(REQUIREMENTS)
1) Rewrite the breakfast links post from "MoCo's affordable housing" up to and including "state legislators. (Times)", swapping "legislators" for "lawmakers".
2) Please add the next part of the breakfast links post, starting after its last entry.

(PROVIDED PASSAGE)
* * * * *

Breakfast links: No money, mo problems
Water infrastructure funding running dry: Water and sewage infrastructure faces a massive maintenance backlog but little funding to fix it. This means 450 line breaks per year in DC, 300 in Fairfax and 1,440 in Montgomery. (Post)
MoCo's affordable housing needs to grow: Montgomery County needs up to 50,000 affordable housing units over the next decade, but with funding short the county is refining its inclusionary zoning laws instead. (Post)
Live free or die (in DC): DC officials are taking the message of DC statehood to New Hampshire and other states around the country. They hope to secure resolutions of support for statehood and voting rights from friendly state legislators. (Times)
McDonnell jeapordizes interstate commission: Gov. McDonnell is jeopardizing much of the funding for the Interstate Commission on the Potomac River Basin by withholding $151,500 in dues, according to his own appointee to the commission. McDonnell argues the Commission is unnecessary and redundant. (Times)

* * * * *

(Saved entries)

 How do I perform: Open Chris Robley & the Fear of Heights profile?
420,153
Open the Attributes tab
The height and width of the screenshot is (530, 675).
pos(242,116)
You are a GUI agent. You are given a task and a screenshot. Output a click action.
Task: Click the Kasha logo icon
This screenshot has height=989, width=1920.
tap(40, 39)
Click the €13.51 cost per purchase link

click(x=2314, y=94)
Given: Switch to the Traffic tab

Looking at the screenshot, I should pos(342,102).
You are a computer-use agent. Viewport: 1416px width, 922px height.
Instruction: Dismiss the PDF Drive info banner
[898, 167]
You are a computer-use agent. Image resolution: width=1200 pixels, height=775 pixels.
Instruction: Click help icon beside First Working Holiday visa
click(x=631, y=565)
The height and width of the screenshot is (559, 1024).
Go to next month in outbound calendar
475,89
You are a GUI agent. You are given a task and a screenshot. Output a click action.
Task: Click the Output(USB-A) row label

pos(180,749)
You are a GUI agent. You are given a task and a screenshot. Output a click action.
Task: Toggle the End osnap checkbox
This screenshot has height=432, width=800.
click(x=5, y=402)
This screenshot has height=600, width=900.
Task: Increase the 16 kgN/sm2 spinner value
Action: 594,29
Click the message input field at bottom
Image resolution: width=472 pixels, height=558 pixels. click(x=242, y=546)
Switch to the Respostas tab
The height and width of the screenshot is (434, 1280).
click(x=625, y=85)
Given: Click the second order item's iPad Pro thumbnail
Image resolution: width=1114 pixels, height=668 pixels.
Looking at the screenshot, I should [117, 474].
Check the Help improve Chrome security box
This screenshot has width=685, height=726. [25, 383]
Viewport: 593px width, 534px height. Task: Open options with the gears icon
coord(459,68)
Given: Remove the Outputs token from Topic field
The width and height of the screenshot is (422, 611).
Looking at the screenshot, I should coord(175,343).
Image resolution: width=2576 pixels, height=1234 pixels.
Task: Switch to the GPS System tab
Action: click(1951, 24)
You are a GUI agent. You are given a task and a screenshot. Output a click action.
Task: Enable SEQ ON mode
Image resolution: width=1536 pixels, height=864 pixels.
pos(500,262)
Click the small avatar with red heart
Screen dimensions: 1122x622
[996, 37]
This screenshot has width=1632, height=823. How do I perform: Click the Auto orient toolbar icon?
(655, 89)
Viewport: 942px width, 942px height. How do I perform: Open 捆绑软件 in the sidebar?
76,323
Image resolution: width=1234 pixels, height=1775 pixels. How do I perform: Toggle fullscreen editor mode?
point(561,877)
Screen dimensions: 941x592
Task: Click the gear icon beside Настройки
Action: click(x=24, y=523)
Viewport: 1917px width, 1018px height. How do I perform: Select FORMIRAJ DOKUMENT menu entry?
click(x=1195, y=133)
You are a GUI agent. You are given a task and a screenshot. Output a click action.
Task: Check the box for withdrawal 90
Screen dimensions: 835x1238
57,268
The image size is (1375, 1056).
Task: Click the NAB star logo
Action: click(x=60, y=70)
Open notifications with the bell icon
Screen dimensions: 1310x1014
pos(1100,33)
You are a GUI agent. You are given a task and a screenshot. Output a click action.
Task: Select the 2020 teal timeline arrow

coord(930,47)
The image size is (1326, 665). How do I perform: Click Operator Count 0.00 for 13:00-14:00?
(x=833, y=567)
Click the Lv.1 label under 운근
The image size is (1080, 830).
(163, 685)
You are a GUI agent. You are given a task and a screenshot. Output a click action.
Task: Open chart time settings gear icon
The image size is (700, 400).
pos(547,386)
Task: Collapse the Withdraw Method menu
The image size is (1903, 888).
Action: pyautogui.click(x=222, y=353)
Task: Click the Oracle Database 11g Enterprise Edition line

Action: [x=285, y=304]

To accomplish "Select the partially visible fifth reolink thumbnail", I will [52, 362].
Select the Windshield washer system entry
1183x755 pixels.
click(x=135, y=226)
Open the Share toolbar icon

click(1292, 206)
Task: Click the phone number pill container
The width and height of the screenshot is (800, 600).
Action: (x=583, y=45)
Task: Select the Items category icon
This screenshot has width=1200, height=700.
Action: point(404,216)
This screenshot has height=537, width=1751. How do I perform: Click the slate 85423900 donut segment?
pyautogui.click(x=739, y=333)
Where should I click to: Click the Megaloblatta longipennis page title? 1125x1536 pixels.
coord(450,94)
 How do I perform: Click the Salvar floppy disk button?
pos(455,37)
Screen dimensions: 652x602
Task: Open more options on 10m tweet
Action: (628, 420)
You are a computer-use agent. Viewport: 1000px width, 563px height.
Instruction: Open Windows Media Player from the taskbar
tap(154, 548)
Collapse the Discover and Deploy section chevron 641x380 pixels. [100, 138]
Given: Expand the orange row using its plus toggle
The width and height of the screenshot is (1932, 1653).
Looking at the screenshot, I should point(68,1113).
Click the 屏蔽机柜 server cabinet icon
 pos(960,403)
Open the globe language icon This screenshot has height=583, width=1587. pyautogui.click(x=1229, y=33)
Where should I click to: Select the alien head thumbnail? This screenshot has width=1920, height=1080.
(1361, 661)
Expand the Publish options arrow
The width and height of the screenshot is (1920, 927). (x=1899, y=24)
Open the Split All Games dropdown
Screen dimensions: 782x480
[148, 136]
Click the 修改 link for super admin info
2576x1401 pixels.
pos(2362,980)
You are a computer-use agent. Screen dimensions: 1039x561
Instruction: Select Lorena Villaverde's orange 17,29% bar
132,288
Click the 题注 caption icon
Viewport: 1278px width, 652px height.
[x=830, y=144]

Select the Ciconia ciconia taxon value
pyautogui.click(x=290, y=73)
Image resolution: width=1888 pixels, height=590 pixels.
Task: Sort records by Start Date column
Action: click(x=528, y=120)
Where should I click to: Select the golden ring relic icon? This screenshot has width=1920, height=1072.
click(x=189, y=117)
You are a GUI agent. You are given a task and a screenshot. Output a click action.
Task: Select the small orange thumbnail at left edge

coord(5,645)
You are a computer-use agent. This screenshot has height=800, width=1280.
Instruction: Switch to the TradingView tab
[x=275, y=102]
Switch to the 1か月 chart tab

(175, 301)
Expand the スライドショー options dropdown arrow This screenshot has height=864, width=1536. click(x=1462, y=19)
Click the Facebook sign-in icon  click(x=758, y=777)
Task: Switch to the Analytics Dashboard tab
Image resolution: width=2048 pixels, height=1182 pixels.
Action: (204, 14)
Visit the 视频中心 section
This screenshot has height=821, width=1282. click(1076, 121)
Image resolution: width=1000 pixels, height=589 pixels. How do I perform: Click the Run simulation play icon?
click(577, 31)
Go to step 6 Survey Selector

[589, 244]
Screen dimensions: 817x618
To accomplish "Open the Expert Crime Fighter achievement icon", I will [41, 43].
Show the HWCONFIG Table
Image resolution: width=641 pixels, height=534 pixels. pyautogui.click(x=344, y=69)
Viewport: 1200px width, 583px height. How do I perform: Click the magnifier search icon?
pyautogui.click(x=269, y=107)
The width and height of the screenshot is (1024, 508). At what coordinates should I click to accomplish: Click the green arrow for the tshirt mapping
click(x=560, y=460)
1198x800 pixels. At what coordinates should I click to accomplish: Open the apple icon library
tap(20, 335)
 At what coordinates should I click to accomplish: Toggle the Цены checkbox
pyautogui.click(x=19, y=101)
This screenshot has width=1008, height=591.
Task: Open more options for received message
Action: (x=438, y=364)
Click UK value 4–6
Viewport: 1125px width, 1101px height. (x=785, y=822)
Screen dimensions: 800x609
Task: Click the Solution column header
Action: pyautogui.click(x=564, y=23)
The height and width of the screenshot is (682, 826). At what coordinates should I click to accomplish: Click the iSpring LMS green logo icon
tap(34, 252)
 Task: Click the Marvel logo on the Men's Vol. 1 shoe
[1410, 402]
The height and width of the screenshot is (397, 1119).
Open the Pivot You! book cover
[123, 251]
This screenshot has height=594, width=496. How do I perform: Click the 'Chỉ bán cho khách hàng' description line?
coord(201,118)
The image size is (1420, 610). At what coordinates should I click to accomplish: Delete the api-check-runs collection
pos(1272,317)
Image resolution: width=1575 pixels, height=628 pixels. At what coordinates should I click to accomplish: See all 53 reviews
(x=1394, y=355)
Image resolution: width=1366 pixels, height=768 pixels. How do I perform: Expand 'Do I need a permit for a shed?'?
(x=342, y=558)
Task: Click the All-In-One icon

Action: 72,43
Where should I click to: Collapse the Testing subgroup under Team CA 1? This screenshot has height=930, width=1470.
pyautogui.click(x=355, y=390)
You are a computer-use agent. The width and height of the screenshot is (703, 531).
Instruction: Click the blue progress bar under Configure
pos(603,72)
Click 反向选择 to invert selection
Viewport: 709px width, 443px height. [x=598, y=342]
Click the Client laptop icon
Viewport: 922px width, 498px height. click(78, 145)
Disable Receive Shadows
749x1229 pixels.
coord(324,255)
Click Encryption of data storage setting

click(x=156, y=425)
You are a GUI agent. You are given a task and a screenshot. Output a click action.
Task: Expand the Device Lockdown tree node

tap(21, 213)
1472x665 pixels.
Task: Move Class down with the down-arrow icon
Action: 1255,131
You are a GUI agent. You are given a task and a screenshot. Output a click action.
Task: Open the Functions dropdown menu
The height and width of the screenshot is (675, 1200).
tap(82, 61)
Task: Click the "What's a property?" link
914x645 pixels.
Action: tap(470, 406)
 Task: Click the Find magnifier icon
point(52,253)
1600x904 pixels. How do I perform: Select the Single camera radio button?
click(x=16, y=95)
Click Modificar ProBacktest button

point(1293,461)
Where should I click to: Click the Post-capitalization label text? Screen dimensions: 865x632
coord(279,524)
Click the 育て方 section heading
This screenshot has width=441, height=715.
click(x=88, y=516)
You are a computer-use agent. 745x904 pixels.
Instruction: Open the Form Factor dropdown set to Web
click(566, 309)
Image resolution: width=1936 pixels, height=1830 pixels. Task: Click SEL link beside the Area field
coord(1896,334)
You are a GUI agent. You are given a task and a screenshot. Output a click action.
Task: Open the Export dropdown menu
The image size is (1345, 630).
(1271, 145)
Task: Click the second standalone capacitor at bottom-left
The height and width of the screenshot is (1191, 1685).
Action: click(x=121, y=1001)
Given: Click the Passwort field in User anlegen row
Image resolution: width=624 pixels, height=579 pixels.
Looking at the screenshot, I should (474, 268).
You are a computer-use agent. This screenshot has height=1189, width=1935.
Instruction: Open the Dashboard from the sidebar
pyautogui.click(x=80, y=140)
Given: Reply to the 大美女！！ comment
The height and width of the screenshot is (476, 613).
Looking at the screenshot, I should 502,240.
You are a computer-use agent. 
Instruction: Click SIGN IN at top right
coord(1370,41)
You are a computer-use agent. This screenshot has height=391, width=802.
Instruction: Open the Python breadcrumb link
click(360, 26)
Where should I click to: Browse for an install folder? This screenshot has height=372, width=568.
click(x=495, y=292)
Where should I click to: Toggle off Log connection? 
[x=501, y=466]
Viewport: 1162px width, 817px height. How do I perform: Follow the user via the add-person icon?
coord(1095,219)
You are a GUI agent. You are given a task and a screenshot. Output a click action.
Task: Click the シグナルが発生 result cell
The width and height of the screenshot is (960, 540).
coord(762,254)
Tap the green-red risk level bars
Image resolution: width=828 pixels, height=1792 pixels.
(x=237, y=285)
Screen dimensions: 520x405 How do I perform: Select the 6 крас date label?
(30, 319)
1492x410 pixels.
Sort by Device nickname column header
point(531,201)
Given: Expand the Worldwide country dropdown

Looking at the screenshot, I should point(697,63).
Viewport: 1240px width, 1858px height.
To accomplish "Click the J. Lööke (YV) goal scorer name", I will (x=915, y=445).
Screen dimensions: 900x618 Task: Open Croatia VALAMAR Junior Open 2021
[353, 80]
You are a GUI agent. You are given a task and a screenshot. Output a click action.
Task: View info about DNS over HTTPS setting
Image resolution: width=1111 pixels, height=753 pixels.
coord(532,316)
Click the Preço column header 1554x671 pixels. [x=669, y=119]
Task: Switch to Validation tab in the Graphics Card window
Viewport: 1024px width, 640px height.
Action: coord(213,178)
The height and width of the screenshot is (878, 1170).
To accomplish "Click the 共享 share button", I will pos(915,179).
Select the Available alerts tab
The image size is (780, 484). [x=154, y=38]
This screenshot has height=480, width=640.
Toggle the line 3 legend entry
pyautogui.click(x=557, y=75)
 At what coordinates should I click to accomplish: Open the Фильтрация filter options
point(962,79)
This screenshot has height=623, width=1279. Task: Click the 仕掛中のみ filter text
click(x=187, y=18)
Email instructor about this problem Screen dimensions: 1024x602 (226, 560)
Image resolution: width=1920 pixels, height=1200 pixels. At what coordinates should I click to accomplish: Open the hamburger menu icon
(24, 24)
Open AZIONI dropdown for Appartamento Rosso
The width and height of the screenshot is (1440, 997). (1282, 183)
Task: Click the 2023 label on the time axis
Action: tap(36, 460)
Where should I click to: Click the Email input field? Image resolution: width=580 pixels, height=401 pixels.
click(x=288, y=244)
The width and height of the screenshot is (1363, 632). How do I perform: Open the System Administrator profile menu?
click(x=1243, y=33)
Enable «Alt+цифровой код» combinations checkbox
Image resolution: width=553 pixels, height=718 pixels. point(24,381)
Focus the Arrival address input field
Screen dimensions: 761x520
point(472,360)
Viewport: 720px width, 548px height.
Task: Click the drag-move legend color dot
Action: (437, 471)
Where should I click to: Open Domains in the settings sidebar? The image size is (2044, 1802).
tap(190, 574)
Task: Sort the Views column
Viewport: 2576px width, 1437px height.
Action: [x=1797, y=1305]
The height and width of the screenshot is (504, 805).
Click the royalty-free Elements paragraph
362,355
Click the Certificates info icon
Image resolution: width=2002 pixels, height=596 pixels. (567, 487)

* * * * *

(EXERCISE ANSWERS)
1)
MoCo's affordable housing needs to grow: Montgomery County needs up to 50,000 affordable housing units over the next decade, but with funding short the county is refining its inclusionary zoning laws instead. (Post)
Live free or die (in DC): DC officials are taking the message of DC statehood to New Hampshire and other states around the country. They hope to secure resolutions of support for statehood and voting rights from friendly state lawmakers. (Times)

2)
Prince William cool on HOT lanes: Prince William residents are concerned I-95 HOT lanes will cause damage to the local slugging network by allowing drivers and slugs to pay a toll for the system. (WAMU)
Big pay days for DC's merit pay teachers: DC leads the way in US merit pay, giving its highly effective teachers large raises and bonuses. The system helps keep good teachers by rewarding them early. (NYT)
The history and future of parking: LA will soon follow DC's example and install a downtown performance parking system. While performance parking seems to be the future, it may be wise to understand parking's past. (Los Angeles Magazine, Steve S.)
And...: Proposals for Georgetown's vacant power plant will be discussed at ANC2E's next meeting. (Patch) ... Arlington's new board chair and vice-chair want more public access and urban agriculture. (WAMU) ... Parking rates will rise in Montgomery. (WAMU)Have a tip for the links? Submit it here.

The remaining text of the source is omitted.